On November 5, 2021, the DeFi lending protocol bZx lost approximately $55 million — its third major incident, after the two foundational flash-loan attacks in February 2020. This time the attack wasn't on the smart contracts. A bZx developer opened a phishing email with a malicious Word document, and an attacker rode the chain of compromise all the way to the protocol's signing keys.
What happened
A bZx developer received a phishing email impersonating a legitimate contact, with an attached Word document. Opening the document triggered a malicious macro that executed a script on the developer's personal computer.
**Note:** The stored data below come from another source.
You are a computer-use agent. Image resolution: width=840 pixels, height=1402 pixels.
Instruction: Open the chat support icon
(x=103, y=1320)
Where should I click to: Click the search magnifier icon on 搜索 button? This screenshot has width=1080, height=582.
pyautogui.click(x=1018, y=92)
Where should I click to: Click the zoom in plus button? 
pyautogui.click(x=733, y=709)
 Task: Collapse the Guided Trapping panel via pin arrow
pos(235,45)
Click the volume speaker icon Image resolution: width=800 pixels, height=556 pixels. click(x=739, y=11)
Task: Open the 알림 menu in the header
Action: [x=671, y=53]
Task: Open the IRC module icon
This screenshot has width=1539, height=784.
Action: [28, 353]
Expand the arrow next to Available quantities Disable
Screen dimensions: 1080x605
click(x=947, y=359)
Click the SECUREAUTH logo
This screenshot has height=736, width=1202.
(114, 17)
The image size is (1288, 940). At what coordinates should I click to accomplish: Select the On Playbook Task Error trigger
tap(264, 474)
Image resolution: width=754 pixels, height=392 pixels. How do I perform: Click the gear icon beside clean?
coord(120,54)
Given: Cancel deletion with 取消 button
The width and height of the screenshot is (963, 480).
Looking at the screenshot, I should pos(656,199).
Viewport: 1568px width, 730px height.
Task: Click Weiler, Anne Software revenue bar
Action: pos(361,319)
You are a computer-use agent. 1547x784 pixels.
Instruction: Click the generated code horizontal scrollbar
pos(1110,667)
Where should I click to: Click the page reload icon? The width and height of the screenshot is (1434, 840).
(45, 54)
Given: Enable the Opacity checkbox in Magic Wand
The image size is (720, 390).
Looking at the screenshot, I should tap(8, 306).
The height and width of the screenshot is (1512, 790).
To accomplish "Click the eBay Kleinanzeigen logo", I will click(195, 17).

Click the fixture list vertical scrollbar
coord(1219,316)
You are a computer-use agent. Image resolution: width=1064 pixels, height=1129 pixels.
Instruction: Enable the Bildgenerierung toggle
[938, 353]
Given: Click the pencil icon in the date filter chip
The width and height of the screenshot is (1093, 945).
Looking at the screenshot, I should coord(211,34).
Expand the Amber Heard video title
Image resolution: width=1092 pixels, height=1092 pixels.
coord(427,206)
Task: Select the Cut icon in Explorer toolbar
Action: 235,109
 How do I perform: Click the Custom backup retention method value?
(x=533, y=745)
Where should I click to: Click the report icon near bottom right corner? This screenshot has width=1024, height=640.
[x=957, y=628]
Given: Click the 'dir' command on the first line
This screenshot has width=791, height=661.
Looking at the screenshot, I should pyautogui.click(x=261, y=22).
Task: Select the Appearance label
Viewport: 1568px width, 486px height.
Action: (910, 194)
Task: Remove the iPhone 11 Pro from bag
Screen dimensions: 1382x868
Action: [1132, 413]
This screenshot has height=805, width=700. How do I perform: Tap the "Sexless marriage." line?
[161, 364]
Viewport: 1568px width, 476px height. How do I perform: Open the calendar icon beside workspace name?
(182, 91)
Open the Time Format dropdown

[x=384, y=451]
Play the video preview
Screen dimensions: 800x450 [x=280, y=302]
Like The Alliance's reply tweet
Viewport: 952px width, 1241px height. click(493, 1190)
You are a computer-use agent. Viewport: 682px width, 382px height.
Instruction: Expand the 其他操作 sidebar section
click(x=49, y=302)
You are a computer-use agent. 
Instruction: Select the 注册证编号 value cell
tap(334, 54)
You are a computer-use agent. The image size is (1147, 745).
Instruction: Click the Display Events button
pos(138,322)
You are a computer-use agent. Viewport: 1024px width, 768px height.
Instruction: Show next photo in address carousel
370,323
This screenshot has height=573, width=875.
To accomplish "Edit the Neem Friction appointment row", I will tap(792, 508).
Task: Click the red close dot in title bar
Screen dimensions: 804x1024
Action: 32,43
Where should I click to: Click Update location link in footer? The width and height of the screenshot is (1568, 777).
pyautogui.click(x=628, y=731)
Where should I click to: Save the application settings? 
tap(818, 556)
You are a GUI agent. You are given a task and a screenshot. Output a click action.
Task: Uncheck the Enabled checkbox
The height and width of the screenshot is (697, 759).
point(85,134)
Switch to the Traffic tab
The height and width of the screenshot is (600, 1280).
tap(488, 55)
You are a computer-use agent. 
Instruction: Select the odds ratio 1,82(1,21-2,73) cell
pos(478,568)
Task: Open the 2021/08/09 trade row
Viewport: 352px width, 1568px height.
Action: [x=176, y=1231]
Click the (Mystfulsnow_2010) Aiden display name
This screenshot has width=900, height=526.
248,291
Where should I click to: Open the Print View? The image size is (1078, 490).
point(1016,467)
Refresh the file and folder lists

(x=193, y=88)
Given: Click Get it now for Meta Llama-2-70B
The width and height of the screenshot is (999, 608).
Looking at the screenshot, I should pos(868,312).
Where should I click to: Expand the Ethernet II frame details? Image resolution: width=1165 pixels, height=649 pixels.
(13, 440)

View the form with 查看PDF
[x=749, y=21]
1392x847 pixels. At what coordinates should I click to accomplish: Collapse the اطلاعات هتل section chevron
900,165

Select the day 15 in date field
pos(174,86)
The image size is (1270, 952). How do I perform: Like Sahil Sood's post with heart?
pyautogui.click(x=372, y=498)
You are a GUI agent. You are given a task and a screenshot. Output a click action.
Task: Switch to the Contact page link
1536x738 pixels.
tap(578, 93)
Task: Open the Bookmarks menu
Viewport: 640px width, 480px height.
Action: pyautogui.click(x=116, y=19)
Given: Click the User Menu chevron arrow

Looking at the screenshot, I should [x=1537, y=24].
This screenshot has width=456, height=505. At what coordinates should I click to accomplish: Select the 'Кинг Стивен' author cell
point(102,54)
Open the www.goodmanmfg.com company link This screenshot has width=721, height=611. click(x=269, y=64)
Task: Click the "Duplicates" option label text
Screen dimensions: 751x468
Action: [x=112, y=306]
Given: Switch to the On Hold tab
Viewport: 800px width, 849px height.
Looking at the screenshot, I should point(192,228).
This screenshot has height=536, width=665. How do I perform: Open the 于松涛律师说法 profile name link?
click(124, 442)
The script:
- Stole the mnemonic phrase for the developer's personal wallet — and emptied it.
- Extracted two private keys that the developer's machine was holding for bZx's Polygon and BNB Chain deployments.
The Polygon and BSC deployments used upgradeable proxy contracts controlled by these admin keys. With both keys in hand, the attacker:
- Upgraded the bZx proxy contracts to a malicious implementation that allowed arbitrary withdrawals.
- Drained the protocol's holdings on Polygon and BSC — approximately $55M across ETH-equivalent and stablecoin balances.
- As a bonus, swept the balances of users who had granted the bZx contracts unlimited token approvals, adding several million in further losses.
The bZx Ethereum deployment was untouched — the developer's compromised machine held keys only for Polygon and BSC, and the multi-sig governing the Ethereum contracts required additional signers.
Aftribution & aftermath
- Kaspersky's analysis of the phishing email payload and laundering signature subsequently attributed the operation to North Korea's Lazarus Group, one of the earliest publicly-documented Lazarus operations against a pure-DeFi target.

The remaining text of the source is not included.